Agriturist chiede alla Regione la sospensione dei controlli sugli agriturismi

Vista la gravità della crisi pandemica e le ripercussioni sulle attività agricole e agrituristiche, Agriturist Emilia Romagna – associazione che raggruppa gli agriturismi associati a Confagricoltura – chiede alla Regione la sospensione dei vincoli imposti dalla legge regionale 4/2009 sull’esercizio dell’attività agrituristica, seguendo l’esempio di quanto fatto per le aziende colpite dal terremoto del maggio 2012 attraverso la legge 122/2012 di conversione del decreto legge 74/2012.

«È necessario un provvedimento di emergenza che sospenda i controlli triennali programmati nel 2021, in capo agli STACP (Servizi territoriali Agricoltura Caccia e Pesca), sull’abilitazione all’esercizio dell’attività agrituristica e sul rapporto di connessione e complementarità delle giornate lavorative agricole con l’attività agrituristica», scrive il presidente di Agriturist Emilia Romagna, Gianpietro Bisagni nella lettera inviata all’assessore regionale all’Agricoltura, Alessio Mammi.

In sintesi, il divieto alla somministrazione dei pasti imposto dal lockdown non consente di pianificare la normale produzione agricola annuale. Infatti, secondo la legge regionale vigente, i pasti e gli alloggi sono strettamente correlati alle giornate agricole programmate dall’azienda agrituristica, e quindi alla rotazione colturale e ai piani allevatoriali, pertanto, in questa fase emergenziale, è impossibile portare avanti le semine di ortaggi come pure l’allevamento di oche o pulcini.

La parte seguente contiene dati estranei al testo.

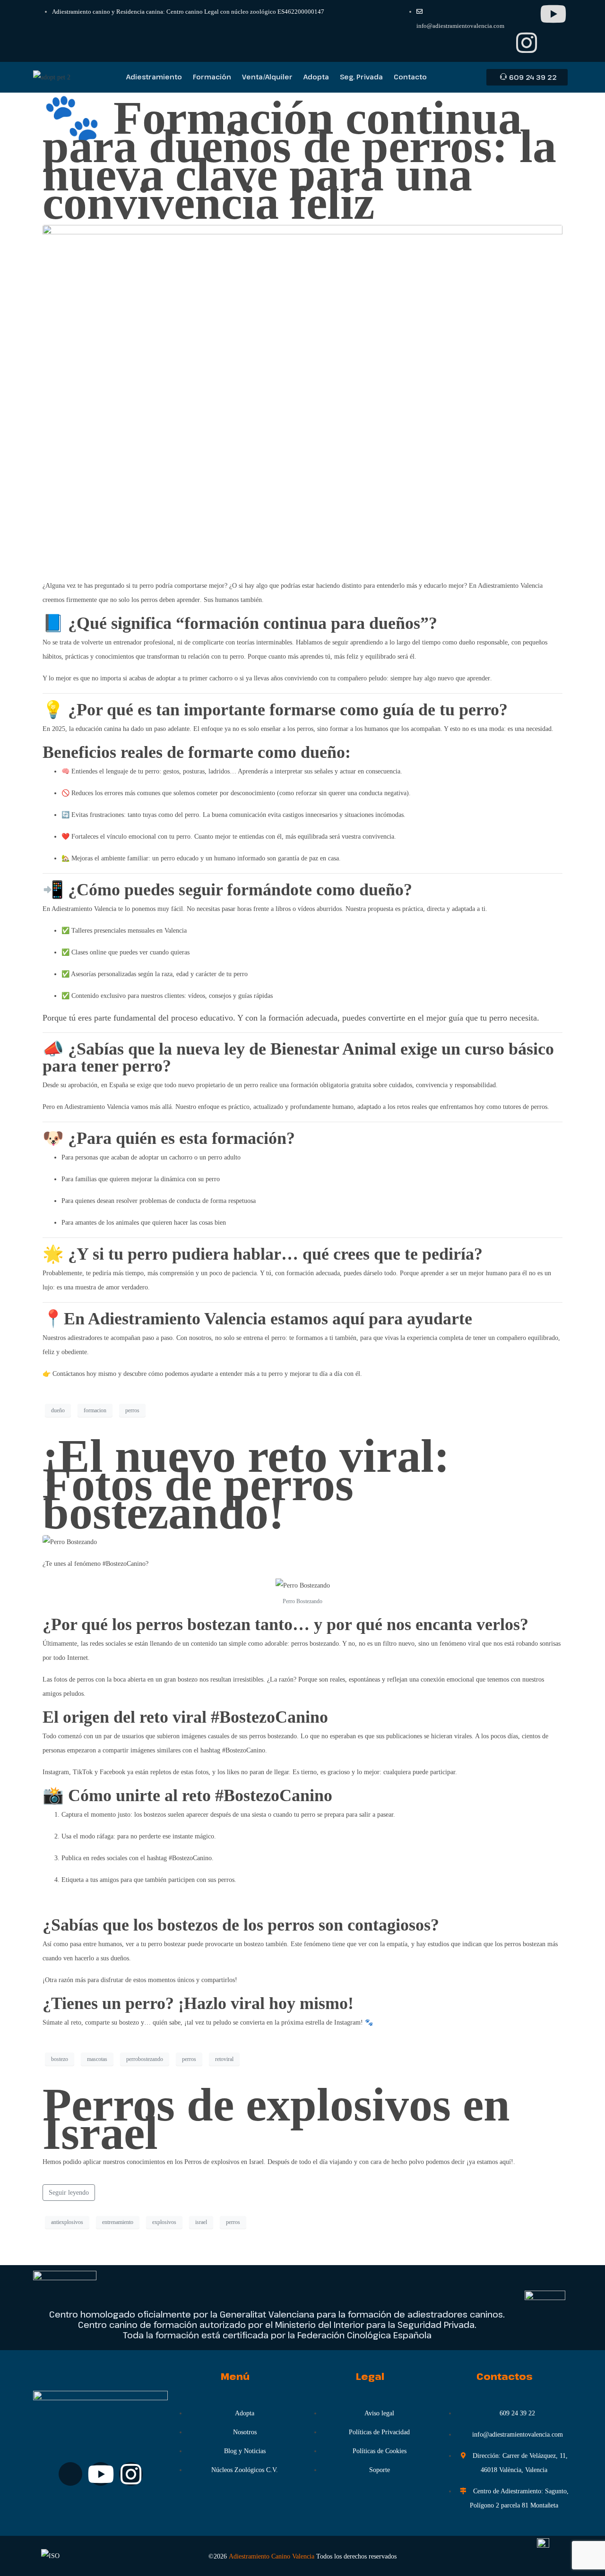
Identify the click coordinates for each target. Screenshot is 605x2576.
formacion (95, 1410)
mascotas (97, 2059)
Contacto (410, 76)
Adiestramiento (154, 76)
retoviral (224, 2059)
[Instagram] (526, 42)
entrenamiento (117, 2222)
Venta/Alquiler (267, 76)
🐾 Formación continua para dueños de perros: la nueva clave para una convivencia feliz (299, 160)
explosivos (164, 2222)
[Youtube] (553, 14)
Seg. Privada (361, 76)
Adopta (316, 76)
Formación (212, 76)
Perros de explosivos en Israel (276, 2118)
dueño (58, 1410)
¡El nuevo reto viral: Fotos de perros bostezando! (246, 1484)
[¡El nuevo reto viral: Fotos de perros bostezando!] (70, 1541)
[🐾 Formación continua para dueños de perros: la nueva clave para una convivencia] (302, 397)
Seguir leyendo (69, 2192)
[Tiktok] (526, 14)
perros (132, 1410)
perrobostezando (144, 2059)
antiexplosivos (67, 2222)
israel (201, 2222)
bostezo (59, 2059)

«Inoltre – continua Bisagni nella lettera – bisogna prevedere la deroga ai rapporti di complementarità inerenti alla produzione e all’acquisto di prodotti agricoli, per il 2020 e per il 2021, previsti dalla normativa. E questa deroga – si precisa – deve valere per tutti i comuni all’interno dei confini regionali, al fine di evitare sperequazioni tra territori».
Ossia, va scongiurato in primis qualsiasi spreco di carne, vino e ortaggi autoprodotti dall’azienda agrituristica o acquistati localmente secondo i vincoli dettati dalla legge vigente che impone l’obbligo di acquistare in regione almeno l’80% dei prodotti utilizzati dall’agriturismo, di cui almeno il 35% costituito da materie prime aziendali.
E tale disposizione deve avere effetto retroattivo perché, nel 2020, gli imprenditori agrituristici sono stati spesso costretti a immagazzinare o vendere sottocosto prodotti agricoli non impiegati nella somministrazione. Sono 861 gli agriturismi – su un totale di 1.200 in regione -, che lungo la via Emilia, nelle aree di pianura come in quelle pedecollinari e montane, offrono il servizio di somministrazione pasti (156 nella provincia di Bologna; 35 a Ferrara; 142 a Forlì-Cesena; 115 a Modena; 95 a Parma; 132 a Piacenza; 97 a Ravenna; 55 a Reggio-Emilia e 34 a Rimini).